Tulis komentar dan diskusi di sini

  • Yaaah… padahal kemarin-kemarin berharap banyak… kayaknya ini masih kurang dari lima sigma ya… ini tandanya kita harus bikin instrumen yang lebih teliti lagi

  • Yang nunggu-nunggu ditemukan Earth-like planet di zona layak huni udah deg2 plas & cuping hidungnya melebar kali, Tri…

    tapi, sisi baiknya, ini membuka lebar-lebar kesempatan riset “mencari planet g”, termasuk bagaimana caranya bikin alat yang lebih super sensitif lagi. sekarang-sekarang pakai adaptive optic kan ya

    • Akhir-akhir ini di group kami lagi banyak diskusi soal metode statistik dan cara-cara menghitung signifikansi deteksi (detection significance). Ini diskusi yang sering sengit dalam Fisika Energi Tinggi, karena berbagai metode statistik bisa menghasilkan rasio S/N (signal-to-noise ratio) yang berbeda-beda, belum lagi prosedur mengolah data yang sering bias.

      Ini memang risiko bila kita mau menguji hipotesis berdasarkan data yang lebih banyak derau-nya ketimbang sinyal (atau jumlah derau dan sinyal jumlahnya sama), risiko untuk bias terhadap hasil positif sangat tinggi.

  • Wah! Menarik!

    Eh, tapi mau tanya… kenapa penelitian lain yang terpisah bisa menyatakan hasil jauh berbeda dari penelitian lainnya ? Bukannya sains itu sering juga disebut ‘ilmu pasti’ ya ? Koq hasil penelitiannya bisa relatif gitu ?

    • hasil penelitian berbeda memang bisa terjadi karena ini merupakan pengamatan pada benda yg sangat jauh dan kecil sehingga dibutuhkan sensitifitas alat yg sangat tinggi. Yg diamati ini adalah planet yg sangat kecil yg bahkan ga bisa dilihat.

      Penemuan planet ini tidak melalui pengamatan langsung melainkan didasarkan pada gangguan yg dia berikan pd bintang. jd pengamat menentukan keberadaannya dari perubahan yg terjadi pada bintang. dan perubahan itu sangat kecil. Jadi tidak heran jika ada kemungkinan sanggahan dan lain2. Dan dengan planet yg demikian kecil…kemungkinan salah menganalisis karena tidak bisa membedakan sinyal si planet yg sangat lemah dan derau spt kasus gliese 581g pun sangat mungkin terjadi.

      Sains memang disebut ilmu pasti (di Indonesia??) tp ketika kita diperhadapkan pada sebuah penelitian, kesimpulan yg diambil itu dilakukan setelah melakukan berbagai pengujian dan juga perdebatan.
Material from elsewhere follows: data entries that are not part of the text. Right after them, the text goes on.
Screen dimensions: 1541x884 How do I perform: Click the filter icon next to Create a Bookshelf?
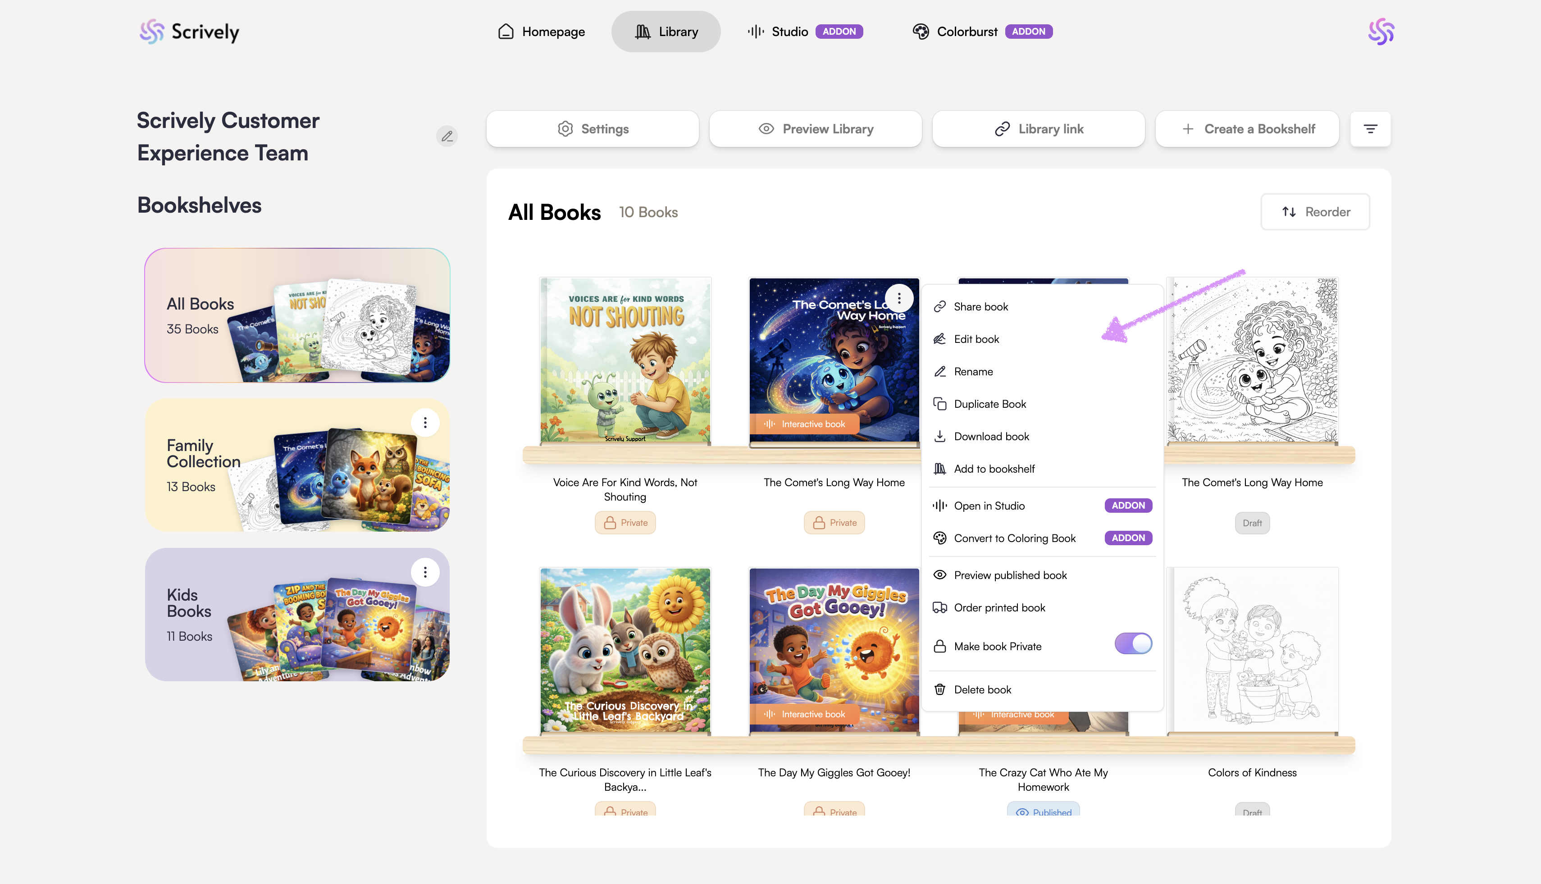[1370, 129]
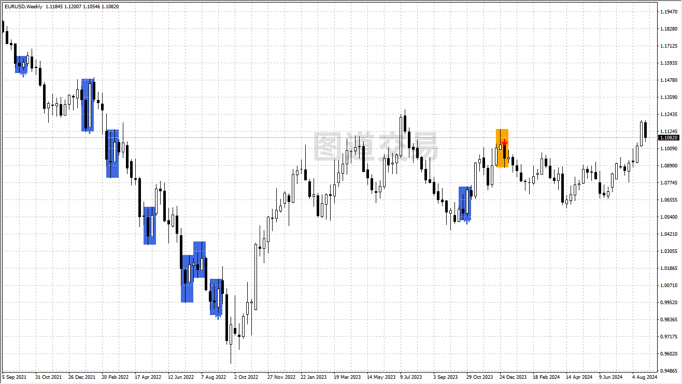682x384 pixels.
Task: Click the chart's center watermark text
Action: (376, 147)
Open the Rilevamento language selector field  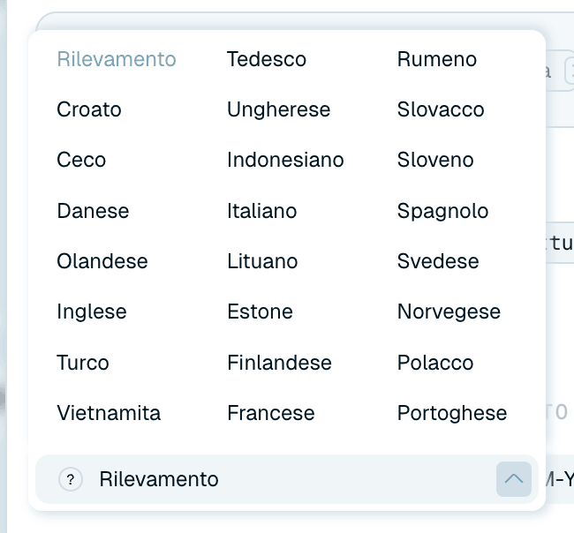(287, 479)
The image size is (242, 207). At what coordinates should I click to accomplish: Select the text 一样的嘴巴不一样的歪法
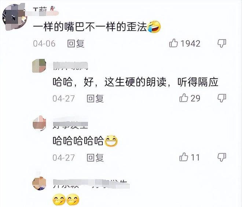[x=90, y=27]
Karena penelitian itu tidak sekedar melibatkan org atau 1 tim dan 1 metode juga 1 alat.

      dan dalam ilmu pengetahuan revisi itu akan terus dilakukan sampai kapanpun ketika seseorg meneliti sesuatu. lihat saja perkembangan ilmu pngetahuan selama berabad2. Koreksi terus dibuat dengan kesimpulan yg mendekati kebenaran. 🙂

        • Kalo ngirim satelit pun nyampenya mungkin akan lama sekali ya mba ivie ?

          Eh, mba…
          memangnya massa planet bisa memberi gangguan pada bintang ya mba? Bukannya massa dari planet itu terlampau kecil dari bintangnya mba, apa mungkin bisa mengganggu?
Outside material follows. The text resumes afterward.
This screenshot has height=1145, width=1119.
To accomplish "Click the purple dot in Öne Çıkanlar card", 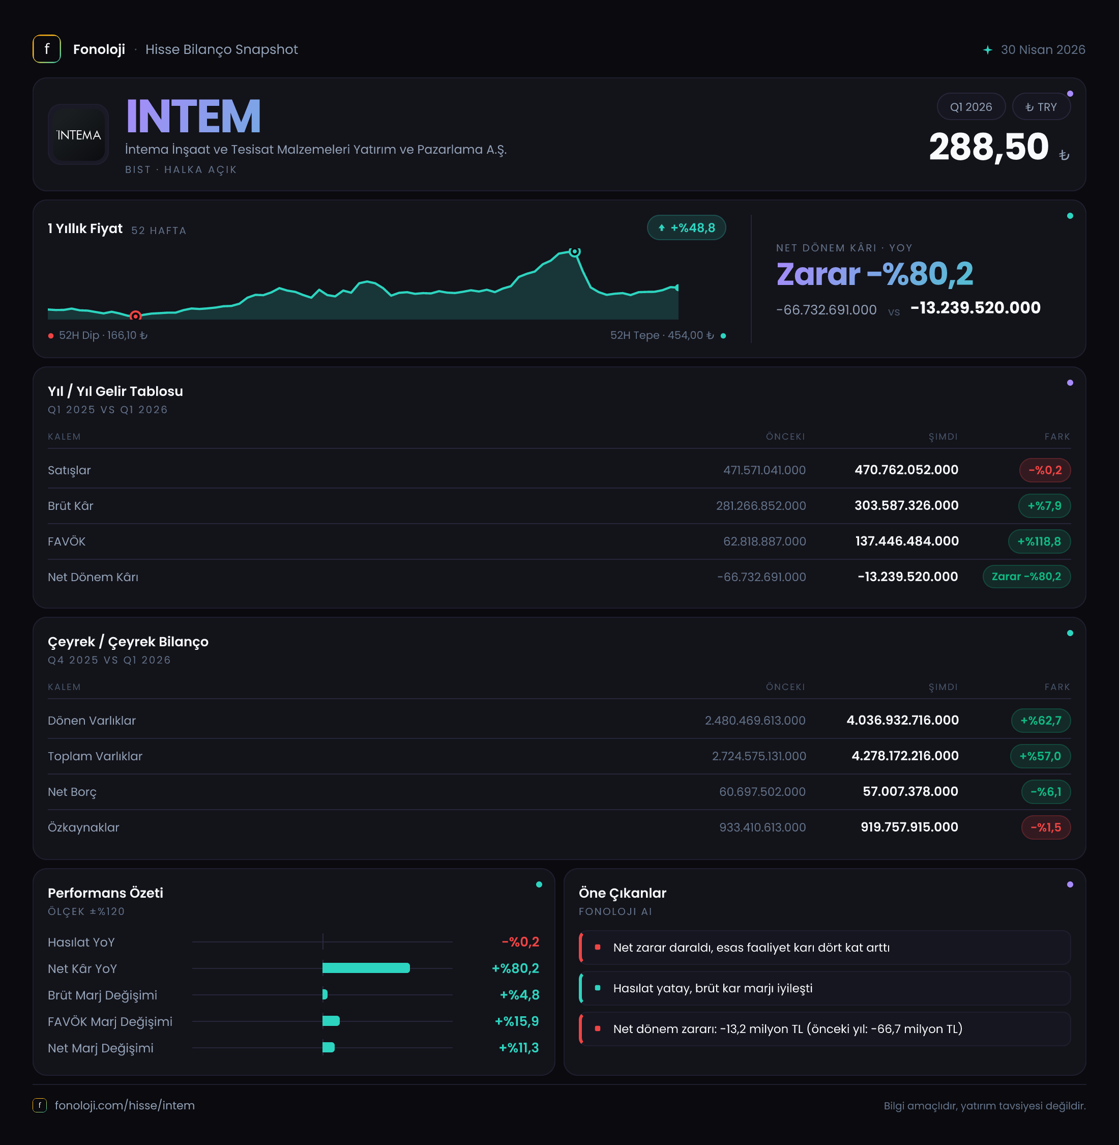I will 1070,884.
          • gangguan itu maksutnya ketika si planet melintas di depan bintang aka transit maka dia akan membuat kecerlangan si bintang meredup sedikit. nah peristiwa meredupnya bintang yang berkala menandakan ada sesuatu yg mengorbit si bintang itulah planet kecil tersebut.
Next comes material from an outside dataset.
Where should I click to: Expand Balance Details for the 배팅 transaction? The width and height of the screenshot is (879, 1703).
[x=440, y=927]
            meski kecil ketika si planet ini melintas dia memberi perubahan yg super kecil pd bintang. inilah yg diteliti. dan inilah yg membutuhkan alat yg sangat sensitif untuk bisa mendeteksi.

    • Maksudnya “ilmu pasti” adalah adanya metode2 untuk memberikan hasil yang kuantitatif (i.e. ada angkanya). Tentu saja metode2 ini juga tidak bebas dari ketidakpastian dan bisa dikritisi apakah metode yang digunakan pantas atau cocok dengan situasi yang ada.

  • Baru-baru ini di Guardian ada sebuah kolom yang membahas soal kontras antara makalah ilmiah dengan laporan media. Rupanya di makalah ilmiah yang ditulis mengenai penemuan Gliese 581g, sudah ditulis bahwa penemuan ini masih perlu ditelisik lebih lanjut karena sinyalnya terlalu lemah. Siaran pers dari Keck juga demikian meskipun mereka juga tidak terlalu mengingatkan bahwa hasil ini belum final. Media pers nampaknya juga tidak terlalu memperhatikan fine print yang ada dan kurang kritis.